Mitochondrial Replacement Techniques Are ‘Ethically Permissible’ and Worthy of Clinical Study, US Panel Advises
Three researchers were brought together by the Institute of Medicine (IOM) to consider the ethics, guidelines, and potential risks of mitochondrial replacement techniques (MRTs) aiming to prevent mother-to-child transmission of mitochondrial diseases. Their article, “Mitochondrial Replacement Techniques — Implications for the Clinical Community,” was published in The New England Journal of Medicine.
Mitochondrial DNA (mtDNA) diseases are a group of very heterogeneous disorders transmitted from mother to child, due to defective DNA present on mitochondria, the energy-producing organelles of cells. There are more than 400 known pathogenic mutations in the mitochondrial genome, which contains only 37 genes. These diseases, which can vary greatly in severity and age onset, can affect different organs and systems. Symptom management is the approach often employed by doctors, as there currently are no cures or Food and Drug Administration (FDA)-approved therapies for any mtDNA disease.
Reproductive scientists have focused their efforts on preventing transmission of mitochondrial diseases by MRTs, in which the mitochondria harboring disease-causing mutations are replaced in the mother’s oocytes or zygotes with mitochondria containing healthy mtDNA genomes. In fact, as the authors wrote in the article’s opening sentence, “Mitochondrial DNA (mtDNA) disease may be the poster child for highly targeted, ‘personalized’ medicine.”
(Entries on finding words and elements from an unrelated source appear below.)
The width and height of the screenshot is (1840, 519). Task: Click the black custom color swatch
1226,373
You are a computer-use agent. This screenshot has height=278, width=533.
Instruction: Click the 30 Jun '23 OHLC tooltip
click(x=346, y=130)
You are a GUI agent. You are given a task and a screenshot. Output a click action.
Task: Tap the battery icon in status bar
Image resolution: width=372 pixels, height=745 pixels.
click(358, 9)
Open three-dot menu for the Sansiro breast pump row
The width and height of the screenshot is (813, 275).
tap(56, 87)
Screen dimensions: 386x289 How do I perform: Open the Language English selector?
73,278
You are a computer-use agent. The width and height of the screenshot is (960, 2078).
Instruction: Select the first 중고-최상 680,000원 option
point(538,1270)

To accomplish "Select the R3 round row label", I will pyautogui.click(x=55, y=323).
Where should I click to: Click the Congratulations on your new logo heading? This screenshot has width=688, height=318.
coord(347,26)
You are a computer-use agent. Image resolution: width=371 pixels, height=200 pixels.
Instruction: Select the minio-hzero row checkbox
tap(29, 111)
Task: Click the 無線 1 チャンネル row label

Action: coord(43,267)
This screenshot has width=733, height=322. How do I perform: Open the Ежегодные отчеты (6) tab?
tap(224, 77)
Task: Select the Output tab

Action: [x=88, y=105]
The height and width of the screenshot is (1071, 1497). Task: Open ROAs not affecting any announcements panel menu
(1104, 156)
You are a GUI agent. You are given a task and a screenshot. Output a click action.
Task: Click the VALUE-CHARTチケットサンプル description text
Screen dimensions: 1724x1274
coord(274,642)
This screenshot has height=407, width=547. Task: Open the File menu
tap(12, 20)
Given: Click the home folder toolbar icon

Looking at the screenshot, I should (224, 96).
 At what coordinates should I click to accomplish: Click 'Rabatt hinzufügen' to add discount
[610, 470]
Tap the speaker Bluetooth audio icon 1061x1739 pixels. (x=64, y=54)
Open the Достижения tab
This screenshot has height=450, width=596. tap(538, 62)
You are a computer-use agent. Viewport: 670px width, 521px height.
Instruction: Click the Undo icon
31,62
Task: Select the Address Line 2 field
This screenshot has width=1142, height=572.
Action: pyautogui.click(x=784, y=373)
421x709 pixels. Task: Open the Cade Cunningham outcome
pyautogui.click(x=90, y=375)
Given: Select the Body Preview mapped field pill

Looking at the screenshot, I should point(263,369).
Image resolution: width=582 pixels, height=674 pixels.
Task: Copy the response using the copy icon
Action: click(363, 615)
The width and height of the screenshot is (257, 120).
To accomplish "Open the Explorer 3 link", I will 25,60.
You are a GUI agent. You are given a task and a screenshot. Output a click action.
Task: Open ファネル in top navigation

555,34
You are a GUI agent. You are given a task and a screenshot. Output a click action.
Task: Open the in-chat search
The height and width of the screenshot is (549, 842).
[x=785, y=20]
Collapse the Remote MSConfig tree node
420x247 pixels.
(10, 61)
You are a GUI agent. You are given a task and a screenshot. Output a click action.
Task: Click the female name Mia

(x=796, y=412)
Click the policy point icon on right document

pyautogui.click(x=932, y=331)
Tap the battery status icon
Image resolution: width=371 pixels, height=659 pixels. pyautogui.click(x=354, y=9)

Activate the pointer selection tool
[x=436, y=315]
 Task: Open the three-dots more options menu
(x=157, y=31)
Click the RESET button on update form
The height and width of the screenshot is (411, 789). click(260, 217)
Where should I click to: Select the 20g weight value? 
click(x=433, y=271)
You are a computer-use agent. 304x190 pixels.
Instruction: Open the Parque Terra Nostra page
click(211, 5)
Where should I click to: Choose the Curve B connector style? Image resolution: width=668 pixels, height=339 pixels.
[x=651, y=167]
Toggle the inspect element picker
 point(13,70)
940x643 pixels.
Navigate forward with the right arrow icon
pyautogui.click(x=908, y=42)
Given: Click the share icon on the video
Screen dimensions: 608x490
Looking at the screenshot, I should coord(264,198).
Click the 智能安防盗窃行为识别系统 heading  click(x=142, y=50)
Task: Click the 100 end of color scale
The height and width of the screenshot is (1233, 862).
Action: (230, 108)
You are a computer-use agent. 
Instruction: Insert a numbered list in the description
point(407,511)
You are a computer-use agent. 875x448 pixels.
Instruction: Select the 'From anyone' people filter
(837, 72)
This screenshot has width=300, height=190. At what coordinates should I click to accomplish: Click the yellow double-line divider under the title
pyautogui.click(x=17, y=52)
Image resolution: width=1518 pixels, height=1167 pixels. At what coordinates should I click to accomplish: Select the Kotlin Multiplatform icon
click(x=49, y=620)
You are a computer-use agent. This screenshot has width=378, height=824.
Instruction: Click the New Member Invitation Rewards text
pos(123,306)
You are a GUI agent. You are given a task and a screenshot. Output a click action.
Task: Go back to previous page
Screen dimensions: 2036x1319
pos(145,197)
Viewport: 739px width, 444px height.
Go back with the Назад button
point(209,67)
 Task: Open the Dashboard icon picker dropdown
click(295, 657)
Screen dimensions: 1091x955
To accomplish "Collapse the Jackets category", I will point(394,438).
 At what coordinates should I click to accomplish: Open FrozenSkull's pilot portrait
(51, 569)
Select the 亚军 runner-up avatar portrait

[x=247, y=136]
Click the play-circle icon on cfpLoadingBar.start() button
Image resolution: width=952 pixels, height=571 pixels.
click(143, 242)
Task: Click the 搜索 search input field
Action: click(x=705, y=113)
The IOM Committee on the Ethical and Social Policy Considerations of Novel Techniques for Prevention of Maternal Transmission of Mitochondrial DNA Diseases, done at the request of the U.S. Food and Drug Administration (FDA), considered the ethics and risks of clinical investigations of MRTs in humans. According to the article, written by Marni J. Falk, MD, director of the Mitochondrial-Genetics Clinic at The Children’s Hospital of Philadelphia, and co-authored by Jeffrey Kahn, PhD, MPH, of the Johns Hopkins Berman Institute of Bioethics, and Alan Decherney, MD, an obstetrician-gynecologist and reproductive endocrinologist at the National Institute of Child Health and Human Development, the panel concluded that “it is ethically permissible to conduct clinical investigations of MRT[s], subject to certain conditions and principles.”
Such guidelines include predominant focus on the child’s safety and, therefore, recommend that MRTs be initially conducted in male embryos, since only women can transmit mtDNA diseases to a child. The panel also recommended that, with the goal of further limiting the use of these techniques to appropriate patients, the FDA should formulate and implement clear policies, and professional societies should issue clear practice recommendations. Moreover, the extended monitoring — “probably well into adulthood” — of children conceived after MRT is highly recommended.
Finally, the panel also recommended that researchers investigate possible health problems before regulatory approval or clinical use of the techniques, as these procedures involve mixing mitochondrial DNA from a female donor with DNA from the nucleus of the mother and father.